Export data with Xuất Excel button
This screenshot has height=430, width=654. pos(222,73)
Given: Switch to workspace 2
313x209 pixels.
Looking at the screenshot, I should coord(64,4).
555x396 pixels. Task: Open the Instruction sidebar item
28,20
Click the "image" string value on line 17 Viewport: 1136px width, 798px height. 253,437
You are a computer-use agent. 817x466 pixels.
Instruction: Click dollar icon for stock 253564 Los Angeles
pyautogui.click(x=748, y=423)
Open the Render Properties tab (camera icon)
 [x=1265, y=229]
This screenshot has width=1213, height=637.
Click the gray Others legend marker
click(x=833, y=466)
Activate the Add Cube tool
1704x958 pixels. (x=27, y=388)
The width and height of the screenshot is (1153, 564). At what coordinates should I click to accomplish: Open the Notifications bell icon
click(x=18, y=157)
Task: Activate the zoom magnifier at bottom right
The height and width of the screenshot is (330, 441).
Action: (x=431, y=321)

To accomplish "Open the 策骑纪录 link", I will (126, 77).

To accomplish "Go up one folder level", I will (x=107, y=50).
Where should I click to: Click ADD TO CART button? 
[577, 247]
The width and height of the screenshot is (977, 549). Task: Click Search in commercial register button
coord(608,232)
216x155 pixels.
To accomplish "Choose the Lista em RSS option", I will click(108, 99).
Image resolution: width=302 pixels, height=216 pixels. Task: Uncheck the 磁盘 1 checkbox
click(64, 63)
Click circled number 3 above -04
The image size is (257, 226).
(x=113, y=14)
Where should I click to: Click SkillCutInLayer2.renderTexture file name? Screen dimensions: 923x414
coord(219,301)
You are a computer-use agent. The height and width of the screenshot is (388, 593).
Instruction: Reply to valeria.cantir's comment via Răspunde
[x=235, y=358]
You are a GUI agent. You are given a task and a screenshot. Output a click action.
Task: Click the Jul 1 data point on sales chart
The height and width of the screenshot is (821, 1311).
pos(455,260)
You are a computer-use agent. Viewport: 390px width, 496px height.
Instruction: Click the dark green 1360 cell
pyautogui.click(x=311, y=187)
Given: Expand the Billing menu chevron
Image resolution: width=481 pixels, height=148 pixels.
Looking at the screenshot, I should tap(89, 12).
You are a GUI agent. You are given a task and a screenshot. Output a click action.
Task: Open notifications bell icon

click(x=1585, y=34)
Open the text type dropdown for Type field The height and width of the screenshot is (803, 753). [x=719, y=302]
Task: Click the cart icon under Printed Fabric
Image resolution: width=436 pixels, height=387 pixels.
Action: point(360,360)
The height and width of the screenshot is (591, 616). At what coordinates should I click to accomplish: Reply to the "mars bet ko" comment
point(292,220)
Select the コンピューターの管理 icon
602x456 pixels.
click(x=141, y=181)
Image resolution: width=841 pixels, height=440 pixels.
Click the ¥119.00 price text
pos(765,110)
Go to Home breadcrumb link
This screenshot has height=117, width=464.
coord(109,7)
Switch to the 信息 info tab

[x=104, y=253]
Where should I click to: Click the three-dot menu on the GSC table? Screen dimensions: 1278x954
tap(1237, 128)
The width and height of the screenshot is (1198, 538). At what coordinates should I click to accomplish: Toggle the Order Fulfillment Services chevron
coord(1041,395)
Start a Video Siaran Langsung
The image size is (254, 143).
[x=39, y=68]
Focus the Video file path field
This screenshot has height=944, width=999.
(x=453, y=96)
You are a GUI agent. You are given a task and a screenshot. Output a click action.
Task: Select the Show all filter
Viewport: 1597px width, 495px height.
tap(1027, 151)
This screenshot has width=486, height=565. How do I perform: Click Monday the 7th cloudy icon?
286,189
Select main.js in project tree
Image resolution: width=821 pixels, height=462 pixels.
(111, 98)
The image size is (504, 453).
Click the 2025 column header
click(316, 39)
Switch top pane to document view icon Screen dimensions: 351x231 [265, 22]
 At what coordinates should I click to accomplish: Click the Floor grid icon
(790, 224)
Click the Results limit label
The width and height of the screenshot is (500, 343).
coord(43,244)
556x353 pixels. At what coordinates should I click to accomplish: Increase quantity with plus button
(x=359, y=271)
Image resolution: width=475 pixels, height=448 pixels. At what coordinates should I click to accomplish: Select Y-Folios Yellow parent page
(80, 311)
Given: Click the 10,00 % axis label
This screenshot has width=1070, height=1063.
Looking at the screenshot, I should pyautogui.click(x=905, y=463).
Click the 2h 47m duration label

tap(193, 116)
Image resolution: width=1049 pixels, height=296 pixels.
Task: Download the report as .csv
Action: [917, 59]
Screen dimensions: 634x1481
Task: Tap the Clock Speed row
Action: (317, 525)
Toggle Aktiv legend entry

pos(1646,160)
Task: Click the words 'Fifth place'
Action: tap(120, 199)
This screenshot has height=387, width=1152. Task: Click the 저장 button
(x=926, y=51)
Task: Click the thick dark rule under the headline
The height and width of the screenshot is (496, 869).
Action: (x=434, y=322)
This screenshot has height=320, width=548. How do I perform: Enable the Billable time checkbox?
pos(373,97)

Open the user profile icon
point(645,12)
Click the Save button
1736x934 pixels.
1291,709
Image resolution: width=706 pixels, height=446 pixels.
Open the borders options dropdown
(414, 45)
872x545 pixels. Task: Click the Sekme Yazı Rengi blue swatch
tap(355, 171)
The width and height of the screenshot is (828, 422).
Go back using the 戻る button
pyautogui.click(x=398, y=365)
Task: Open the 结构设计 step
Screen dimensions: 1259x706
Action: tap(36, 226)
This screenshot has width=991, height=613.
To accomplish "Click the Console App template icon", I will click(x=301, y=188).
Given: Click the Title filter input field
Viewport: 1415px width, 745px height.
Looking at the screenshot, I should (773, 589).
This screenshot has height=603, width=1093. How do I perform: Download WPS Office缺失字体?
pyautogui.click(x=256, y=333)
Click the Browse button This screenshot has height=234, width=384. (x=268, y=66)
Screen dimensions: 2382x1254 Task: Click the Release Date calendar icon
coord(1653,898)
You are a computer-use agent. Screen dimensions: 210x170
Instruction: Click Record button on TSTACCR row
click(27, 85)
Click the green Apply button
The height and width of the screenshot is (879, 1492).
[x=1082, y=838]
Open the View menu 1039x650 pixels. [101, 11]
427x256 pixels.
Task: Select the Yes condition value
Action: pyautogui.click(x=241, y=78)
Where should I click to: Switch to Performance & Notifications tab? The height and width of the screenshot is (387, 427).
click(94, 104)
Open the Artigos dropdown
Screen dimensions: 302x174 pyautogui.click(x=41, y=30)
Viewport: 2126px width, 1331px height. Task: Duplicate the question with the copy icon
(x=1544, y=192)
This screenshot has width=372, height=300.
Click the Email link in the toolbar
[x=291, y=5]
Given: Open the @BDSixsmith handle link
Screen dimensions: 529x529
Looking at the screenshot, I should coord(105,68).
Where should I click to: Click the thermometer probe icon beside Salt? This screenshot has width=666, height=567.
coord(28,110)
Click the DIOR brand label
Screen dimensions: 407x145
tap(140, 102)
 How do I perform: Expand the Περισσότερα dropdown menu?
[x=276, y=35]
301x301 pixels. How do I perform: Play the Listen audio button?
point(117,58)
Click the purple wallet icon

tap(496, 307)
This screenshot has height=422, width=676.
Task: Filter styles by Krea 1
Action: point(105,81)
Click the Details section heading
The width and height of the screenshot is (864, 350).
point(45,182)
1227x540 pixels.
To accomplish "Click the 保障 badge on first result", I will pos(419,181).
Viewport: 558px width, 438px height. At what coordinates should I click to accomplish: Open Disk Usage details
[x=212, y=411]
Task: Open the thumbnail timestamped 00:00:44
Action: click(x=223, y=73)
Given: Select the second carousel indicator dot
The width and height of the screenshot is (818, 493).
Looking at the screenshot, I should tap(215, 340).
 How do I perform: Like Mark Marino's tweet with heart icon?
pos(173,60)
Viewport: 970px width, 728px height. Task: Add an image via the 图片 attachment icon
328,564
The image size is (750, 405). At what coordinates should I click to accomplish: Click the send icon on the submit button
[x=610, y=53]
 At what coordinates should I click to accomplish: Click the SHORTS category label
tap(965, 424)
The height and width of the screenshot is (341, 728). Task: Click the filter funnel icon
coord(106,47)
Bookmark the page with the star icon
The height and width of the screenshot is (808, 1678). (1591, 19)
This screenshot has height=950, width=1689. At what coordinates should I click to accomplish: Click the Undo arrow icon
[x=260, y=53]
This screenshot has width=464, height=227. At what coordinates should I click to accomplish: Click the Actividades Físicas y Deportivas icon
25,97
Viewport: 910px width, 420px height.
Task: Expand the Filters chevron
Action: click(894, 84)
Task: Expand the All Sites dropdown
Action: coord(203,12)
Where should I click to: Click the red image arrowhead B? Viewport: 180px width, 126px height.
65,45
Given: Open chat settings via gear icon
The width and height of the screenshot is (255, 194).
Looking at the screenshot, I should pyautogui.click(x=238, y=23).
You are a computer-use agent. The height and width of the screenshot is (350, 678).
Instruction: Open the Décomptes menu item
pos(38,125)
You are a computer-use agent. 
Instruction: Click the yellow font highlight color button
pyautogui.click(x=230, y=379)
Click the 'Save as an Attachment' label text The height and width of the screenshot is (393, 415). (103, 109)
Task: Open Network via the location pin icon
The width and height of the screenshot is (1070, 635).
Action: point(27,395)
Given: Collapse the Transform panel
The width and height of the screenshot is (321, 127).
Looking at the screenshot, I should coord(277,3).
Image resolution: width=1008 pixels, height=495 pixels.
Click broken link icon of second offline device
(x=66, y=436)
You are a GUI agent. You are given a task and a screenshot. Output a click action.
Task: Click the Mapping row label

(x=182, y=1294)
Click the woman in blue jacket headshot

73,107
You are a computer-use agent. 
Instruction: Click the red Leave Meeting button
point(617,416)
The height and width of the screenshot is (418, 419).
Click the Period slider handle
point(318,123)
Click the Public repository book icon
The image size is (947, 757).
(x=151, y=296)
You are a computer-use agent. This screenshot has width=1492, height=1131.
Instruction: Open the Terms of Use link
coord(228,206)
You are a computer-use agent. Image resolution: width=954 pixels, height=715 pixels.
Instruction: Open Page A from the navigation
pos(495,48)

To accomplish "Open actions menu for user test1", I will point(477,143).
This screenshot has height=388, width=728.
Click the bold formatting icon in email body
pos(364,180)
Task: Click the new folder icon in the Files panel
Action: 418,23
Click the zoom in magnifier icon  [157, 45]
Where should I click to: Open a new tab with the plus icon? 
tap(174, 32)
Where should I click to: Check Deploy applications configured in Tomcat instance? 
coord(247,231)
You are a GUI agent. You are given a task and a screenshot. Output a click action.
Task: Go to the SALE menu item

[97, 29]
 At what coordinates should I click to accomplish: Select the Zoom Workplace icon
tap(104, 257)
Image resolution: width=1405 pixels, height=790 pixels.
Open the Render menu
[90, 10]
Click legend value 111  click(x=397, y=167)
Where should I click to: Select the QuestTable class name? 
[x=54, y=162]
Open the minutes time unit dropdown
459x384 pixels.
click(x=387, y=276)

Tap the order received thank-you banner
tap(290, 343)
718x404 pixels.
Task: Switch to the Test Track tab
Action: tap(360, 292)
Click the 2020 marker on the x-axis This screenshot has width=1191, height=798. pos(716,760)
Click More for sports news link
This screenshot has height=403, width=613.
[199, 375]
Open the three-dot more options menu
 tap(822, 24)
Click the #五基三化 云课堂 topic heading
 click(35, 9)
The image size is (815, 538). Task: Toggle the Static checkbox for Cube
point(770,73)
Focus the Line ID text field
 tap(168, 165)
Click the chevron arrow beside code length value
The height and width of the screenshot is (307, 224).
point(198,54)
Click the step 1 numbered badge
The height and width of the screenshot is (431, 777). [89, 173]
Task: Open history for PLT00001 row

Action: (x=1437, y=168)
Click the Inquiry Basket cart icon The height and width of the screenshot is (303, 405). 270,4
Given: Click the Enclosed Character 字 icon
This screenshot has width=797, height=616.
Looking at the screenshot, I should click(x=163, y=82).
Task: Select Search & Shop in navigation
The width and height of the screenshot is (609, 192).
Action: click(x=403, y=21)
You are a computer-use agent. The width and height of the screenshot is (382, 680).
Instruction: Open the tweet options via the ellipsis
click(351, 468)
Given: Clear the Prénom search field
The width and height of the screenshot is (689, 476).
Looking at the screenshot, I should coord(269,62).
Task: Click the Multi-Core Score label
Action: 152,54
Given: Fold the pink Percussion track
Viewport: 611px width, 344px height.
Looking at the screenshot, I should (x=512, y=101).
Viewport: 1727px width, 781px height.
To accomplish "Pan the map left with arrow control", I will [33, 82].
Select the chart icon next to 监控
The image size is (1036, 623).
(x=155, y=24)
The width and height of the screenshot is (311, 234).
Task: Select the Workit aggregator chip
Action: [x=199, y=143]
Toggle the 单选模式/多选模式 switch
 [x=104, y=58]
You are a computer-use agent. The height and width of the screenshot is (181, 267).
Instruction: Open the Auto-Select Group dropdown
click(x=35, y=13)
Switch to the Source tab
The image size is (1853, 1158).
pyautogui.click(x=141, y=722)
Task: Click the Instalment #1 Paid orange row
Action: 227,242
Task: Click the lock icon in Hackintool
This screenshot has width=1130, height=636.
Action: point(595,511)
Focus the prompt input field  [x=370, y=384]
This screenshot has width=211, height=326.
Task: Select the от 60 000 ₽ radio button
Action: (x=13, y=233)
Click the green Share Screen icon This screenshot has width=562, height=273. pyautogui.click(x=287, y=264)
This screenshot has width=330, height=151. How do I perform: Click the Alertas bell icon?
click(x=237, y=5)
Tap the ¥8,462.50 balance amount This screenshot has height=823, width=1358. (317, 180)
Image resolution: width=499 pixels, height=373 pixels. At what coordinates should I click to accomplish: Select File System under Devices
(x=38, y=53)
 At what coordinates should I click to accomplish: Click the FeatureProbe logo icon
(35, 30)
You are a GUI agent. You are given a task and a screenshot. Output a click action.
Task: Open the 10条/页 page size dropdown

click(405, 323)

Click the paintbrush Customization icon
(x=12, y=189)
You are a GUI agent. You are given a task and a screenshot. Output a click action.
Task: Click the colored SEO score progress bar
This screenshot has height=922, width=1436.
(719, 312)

○ ○ ○ ○

PROBLEM: Lay out the lines from the one containing "FeatureProbe logo icon" through the last line as a Markdown table with the columns Row and Line, numbering each row and leaving out blank lines.

RESPONSE TO THIS TASK:
| Row | Line |
|---|---|
| 1 |  At what coordinates should I click to accomplish: Click the FeatureProbe logo icon |
| 2 | (35, 30) |
| 3 | You are a GUI agent. You are given a task and a screenshot. Output a click action. |
| 4 | Task: Open the 10条/页 page size dropdown |
| 5 | click(405, 323) |
| 6 | Click the paintbrush Customization icon |
| 7 | (x=12, y=189) |
| 8 | You are a GUI agent. You are given a task and a screenshot. Output a click action. |
| 9 | Task: Click the colored SEO score progress bar |
| 10 | This screenshot has height=922, width=1436. |
| 11 | (719, 312) |